**Instructions to follow:**
Reproduce the listing below line for line, with every character unchanged.
—————
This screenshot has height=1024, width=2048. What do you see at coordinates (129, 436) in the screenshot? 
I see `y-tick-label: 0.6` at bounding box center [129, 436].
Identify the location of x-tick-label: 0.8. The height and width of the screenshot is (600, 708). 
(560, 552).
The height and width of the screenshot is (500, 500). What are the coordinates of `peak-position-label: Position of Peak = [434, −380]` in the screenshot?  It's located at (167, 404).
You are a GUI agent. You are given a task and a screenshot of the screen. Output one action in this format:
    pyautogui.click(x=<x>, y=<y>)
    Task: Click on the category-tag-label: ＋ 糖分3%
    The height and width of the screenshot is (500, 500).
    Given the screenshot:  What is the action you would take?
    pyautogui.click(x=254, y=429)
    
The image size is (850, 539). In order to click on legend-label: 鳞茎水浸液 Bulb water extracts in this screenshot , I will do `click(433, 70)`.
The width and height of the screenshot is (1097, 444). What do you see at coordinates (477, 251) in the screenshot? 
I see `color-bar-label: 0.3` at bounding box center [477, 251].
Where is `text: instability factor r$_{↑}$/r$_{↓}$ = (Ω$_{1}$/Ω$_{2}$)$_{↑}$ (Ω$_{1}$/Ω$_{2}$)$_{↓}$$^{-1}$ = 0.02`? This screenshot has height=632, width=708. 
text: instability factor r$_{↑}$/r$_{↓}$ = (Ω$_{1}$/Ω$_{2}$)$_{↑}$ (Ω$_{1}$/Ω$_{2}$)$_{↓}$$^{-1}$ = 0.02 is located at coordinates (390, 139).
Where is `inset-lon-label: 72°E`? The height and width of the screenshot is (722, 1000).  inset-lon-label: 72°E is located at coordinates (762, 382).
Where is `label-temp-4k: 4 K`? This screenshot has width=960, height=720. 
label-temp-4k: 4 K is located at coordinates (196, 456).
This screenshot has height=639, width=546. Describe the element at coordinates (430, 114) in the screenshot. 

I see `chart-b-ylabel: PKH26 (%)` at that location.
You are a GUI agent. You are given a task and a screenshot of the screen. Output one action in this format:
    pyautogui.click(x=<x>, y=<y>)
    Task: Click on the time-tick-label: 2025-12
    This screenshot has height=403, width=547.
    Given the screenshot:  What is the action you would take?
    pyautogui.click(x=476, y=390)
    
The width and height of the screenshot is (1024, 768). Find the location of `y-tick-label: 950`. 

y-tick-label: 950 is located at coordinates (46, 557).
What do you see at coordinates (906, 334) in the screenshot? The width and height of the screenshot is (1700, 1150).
—————
**Solved problem:**
This screenshot has height=1024, width=2048. What do you see at coordinates (129, 436) in the screenshot? 
I see `y-tick-label: 0.6` at bounding box center [129, 436].
Identify the location of x-tick-label: 0.8. The height and width of the screenshot is (600, 708). 
(560, 552).
The height and width of the screenshot is (500, 500). What are the coordinates of `peak-position-label: Position of Peak = [434, −380]` in the screenshot?  It's located at (167, 404).
You are a GUI agent. You are given a task and a screenshot of the screen. Output one action in this format:
    pyautogui.click(x=<x>, y=<y>)
    Task: Click on the category-tag-label: ＋ 糖分3%
    The height and width of the screenshot is (500, 500).
    Given the screenshot:  What is the action you would take?
    pyautogui.click(x=254, y=429)
    
The image size is (850, 539). In order to click on legend-label: 鳞茎水浸液 Bulb water extracts in this screenshot , I will do `click(433, 70)`.
The width and height of the screenshot is (1097, 444). What do you see at coordinates (477, 251) in the screenshot? 
I see `color-bar-label: 0.3` at bounding box center [477, 251].
Where is `text: instability factor r$_{↑}$/r$_{↓}$ = (Ω$_{1}$/Ω$_{2}$)$_{↑}$ (Ω$_{1}$/Ω$_{2}$)$_{↓}$$^{-1}$ = 0.02`? This screenshot has height=632, width=708. 
text: instability factor r$_{↑}$/r$_{↓}$ = (Ω$_{1}$/Ω$_{2}$)$_{↑}$ (Ω$_{1}$/Ω$_{2}$)$_{↓}$$^{-1}$ = 0.02 is located at coordinates (390, 139).
Where is `inset-lon-label: 72°E`? The height and width of the screenshot is (722, 1000).  inset-lon-label: 72°E is located at coordinates (762, 382).
Where is `label-temp-4k: 4 K`? This screenshot has width=960, height=720. 
label-temp-4k: 4 K is located at coordinates (196, 456).
This screenshot has height=639, width=546. Describe the element at coordinates (430, 114) in the screenshot. 

I see `chart-b-ylabel: PKH26 (%)` at that location.
You are a GUI agent. You are given a task and a screenshot of the screen. Output one action in this format:
    pyautogui.click(x=<x>, y=<y>)
    Task: Click on the time-tick-label: 2025-12
    This screenshot has height=403, width=547.
    Given the screenshot:  What is the action you would take?
    pyautogui.click(x=476, y=390)
    
The width and height of the screenshot is (1024, 768). Find the location of `y-tick-label: 950`. 

y-tick-label: 950 is located at coordinates (46, 557).
What do you see at coordinates (906, 334) in the screenshot? The width and height of the screenshot is (1700, 1150).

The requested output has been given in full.